NEW YORK CITY—Thanks to an all-time high $11 billion in residential sales in Brooklyn, the home sales market in New York City last year reached a new record at $50 billion, according to the Real Estate Board of New York. This despite a recent sharp decline in luxury home sales in the city.
REBNY in its year-end residential sales report notes that fourth quarter 2017 sales activity citywide in cooperatives, condominiums, and one-to-three-family dwellings ranging from $1 million to less than $3 million rose 10% as compared to the same period a year earlier. The number of home sales recorded for properties in the $5-million or greater price range plummeted 38% in Q4 '17 as compared to 12 months earlier.
“The high end of the New York City home sales market slowed this quarter in comparison to past quarters,” says REBNY president John H. Banks. “Average sales price growth in areas outside Manhattan offset this decline and led to year-over-year stability in the average sales price for a home in New York City.”
Total residential sales consideration increased in three of the five boroughs during Q4 when compared to the fourth quarter of 2017. Total residential sales consideration increased 4% to $2.40 billion in Brooklyn; 12% to $2.35 billion in Queens and 17% to $455 million in the Bronx.
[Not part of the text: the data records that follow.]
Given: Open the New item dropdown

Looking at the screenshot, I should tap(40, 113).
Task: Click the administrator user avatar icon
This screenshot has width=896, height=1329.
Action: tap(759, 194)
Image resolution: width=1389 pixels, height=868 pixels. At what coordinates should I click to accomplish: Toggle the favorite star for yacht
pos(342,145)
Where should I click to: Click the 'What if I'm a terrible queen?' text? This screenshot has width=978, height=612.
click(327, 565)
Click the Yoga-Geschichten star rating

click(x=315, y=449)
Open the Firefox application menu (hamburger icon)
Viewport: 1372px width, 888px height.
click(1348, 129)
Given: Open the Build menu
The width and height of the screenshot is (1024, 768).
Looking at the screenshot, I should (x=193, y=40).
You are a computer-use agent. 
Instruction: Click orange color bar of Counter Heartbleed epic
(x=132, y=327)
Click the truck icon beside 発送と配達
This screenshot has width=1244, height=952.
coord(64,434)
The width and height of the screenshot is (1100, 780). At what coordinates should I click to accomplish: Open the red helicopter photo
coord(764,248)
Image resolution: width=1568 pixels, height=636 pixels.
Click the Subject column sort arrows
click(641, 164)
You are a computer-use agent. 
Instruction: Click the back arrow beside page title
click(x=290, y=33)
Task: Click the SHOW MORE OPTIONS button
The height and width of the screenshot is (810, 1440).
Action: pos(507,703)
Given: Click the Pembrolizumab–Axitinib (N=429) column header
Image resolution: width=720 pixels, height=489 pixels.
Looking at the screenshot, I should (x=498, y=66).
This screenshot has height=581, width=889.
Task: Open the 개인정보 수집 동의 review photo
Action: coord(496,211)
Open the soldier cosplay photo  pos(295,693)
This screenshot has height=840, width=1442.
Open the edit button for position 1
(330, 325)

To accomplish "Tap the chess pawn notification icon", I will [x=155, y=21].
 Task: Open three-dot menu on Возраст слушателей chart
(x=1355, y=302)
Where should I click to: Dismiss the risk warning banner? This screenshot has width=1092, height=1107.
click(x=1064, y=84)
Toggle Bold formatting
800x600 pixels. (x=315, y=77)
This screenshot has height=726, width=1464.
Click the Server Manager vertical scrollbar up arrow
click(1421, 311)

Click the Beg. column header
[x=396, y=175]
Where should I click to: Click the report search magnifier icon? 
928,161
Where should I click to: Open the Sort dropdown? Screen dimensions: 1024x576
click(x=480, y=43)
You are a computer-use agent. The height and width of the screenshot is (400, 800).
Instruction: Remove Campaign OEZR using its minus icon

Total consideration fell 12% to $4.79 billion in Manhattan and 4% to $675 million in Staten Island.
In terms of home sales value and sales volume, performance was mixed in the five boroughs, although Manhattan suffered declines in both sales volume and pricing in the fourth quarter, according to the REBNY report.
The overall average sales price for a home in New York City fell 1% year-over-year to $917,000 inQ4. The average sales price of a home in Manhattan declined 7% from Q4 2016's average to $1,803,000. When compared to Q4 '16, the average sales price of a home in Brooklyn rose 5% to $901,000; Queens' home sale average sale price grew 11% to $595,000; in the Bronx the average sale price increased 7% to $422,000; and in Staten Island the average price rose 8% to $524,000.
For Q4 '17, the average sales price of a New York City condominium unit fell 14% to $1,573,000; for a cooperative unit the average price increased 5% to $739,000; and the one-to-three family dwelling average sale price increased 8% to $775,000 from 2016's fourth quarter average.
Citywide home sales volume fell 2% over a 12-month period to 11,631 in Q4 '17. Year-over-year, the total number of home sales declined 5% to 2,655 in Manhattan; 1% to 2,665 in Brooklyn and 11% to 1,289 in Staten Island. On the positive side of the ledger, home sales increased 1% in Q4 '17 to 3,943 in Queens and 10% to 1,079 sales in the Bronx.